3. Kinship-Based Pruning: Relative radial velocity cuts (< 4 km/s) were employed to exclude unbound, transient stellar pairs likely drawn from the local field population.
4. Further Data Refinement: Strict RUWE (< 1.2) and color-magnitude diagram cuts were implemented to minimize contamination from unresolved stellar companions, leading to an exceptionally clean sample span including only the most robust data points.

Key Findings

The analysis yielded kinematic results consistent with Newtonian dynamics for binary separations below 0.009 pc, where relative velocities scaled with separation as expected from Newtonian physics ($\Delta V \propto s^{-1/2}$) and total binary mass.
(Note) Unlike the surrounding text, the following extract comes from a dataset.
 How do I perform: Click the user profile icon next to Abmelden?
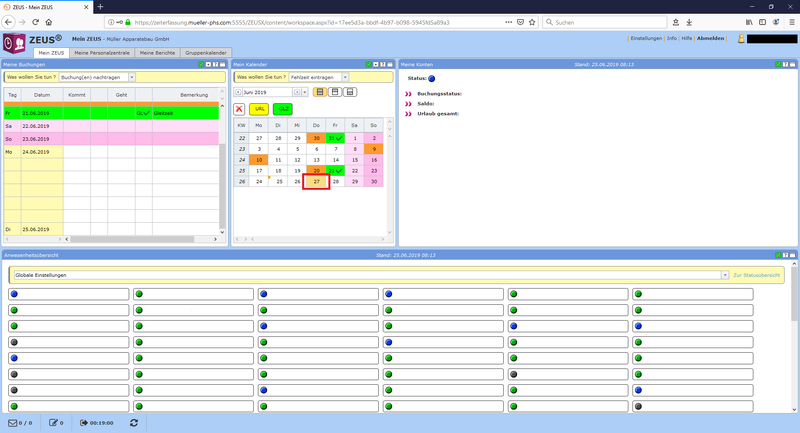(741, 39)
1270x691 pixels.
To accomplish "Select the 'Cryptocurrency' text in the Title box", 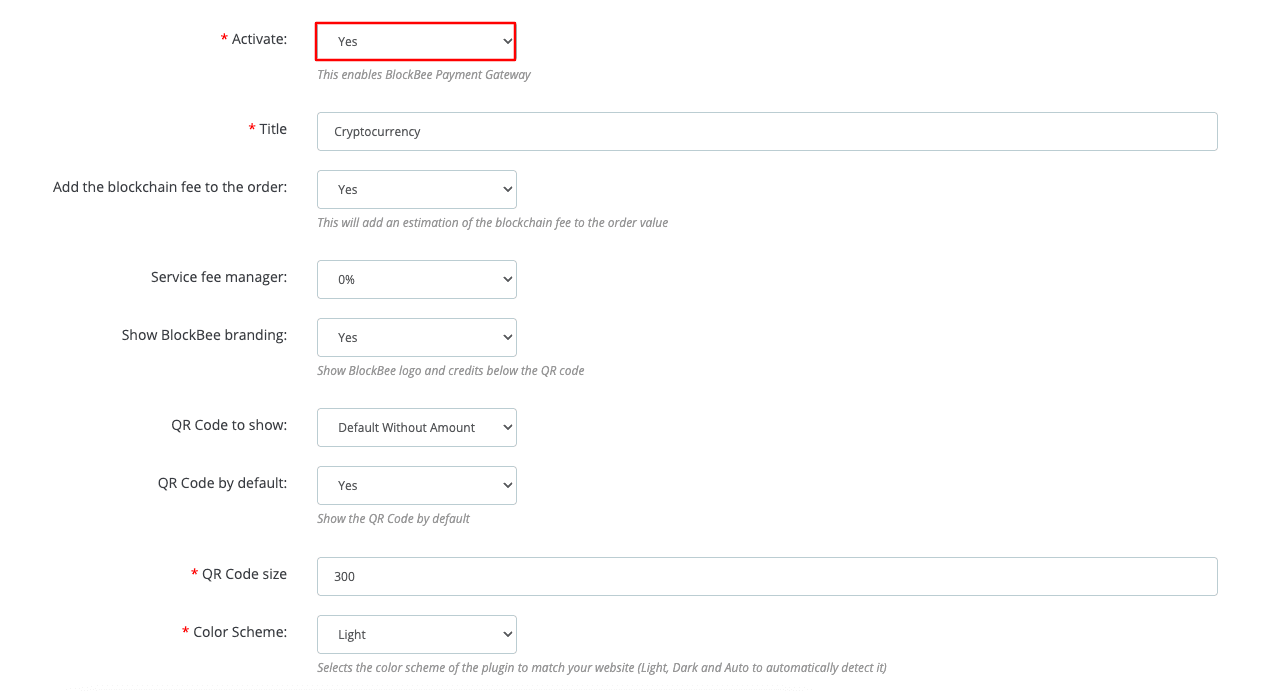I will pos(377,130).
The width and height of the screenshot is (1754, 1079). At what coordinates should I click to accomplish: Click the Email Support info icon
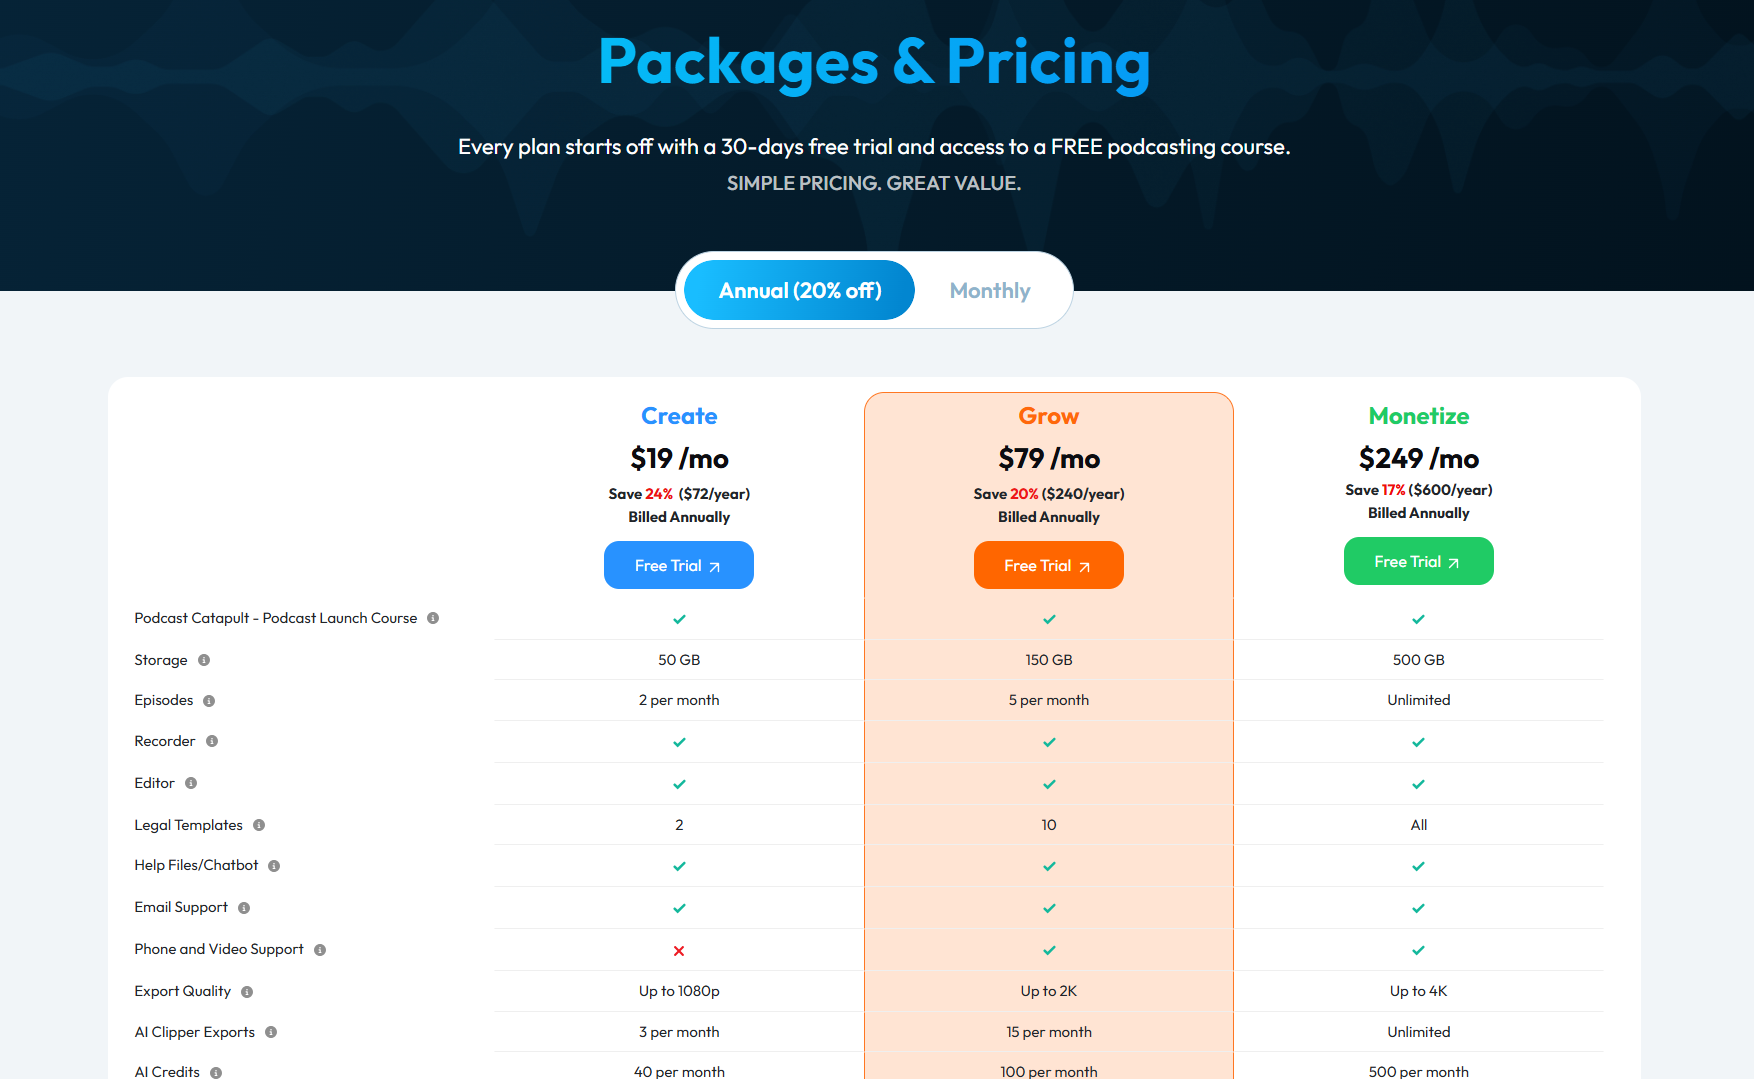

However, a significant deviation from this trend was observed at larger separations (s > 0.009 pc), where the velocities appear independent of separation ($\Delta V \approx 0.5$ km/s) and scale with mass as $\Delta V \propto M_b^{0.24 \pm 0.21}$. This transition closely aligns with the acceleration threshold $a \lesssim a_0$, reminiscent of the low acceleration MOND regime and the galactic baryonic Tully-Fisher relation, yet the data do not fully conform to MOND predictions due to external field effects.

Implications and Future Directions

The paper's findings challenge traditional Newtonian expectations and pose difficulties for standard MOND interpretations due to the external field effect, suggesting a potentially novel dynamical behavior at stellar mass scales. The observed mass-velocity scaling in the low acceleration regime could imply modifications in gravity that differ fundamentally from current theories, demanding further observational and theoretical studies.

Future investigations leveraging enhanced datasets from forthcoming GAIA releases, with increased astrometric precision and extended baseline, are essential. Such datasets could confirm the current results, refine the underlying phenomena, and potentially distinguish between competing hypotheses regarding the kinematics of wide binaries in low acceleration environments.

This study highlights the utility of wide binaries as a natural laboratory for testing gravitational models at small-scale systems, extending our understanding of dynamics beyond the traditional realms explored at galactic scales.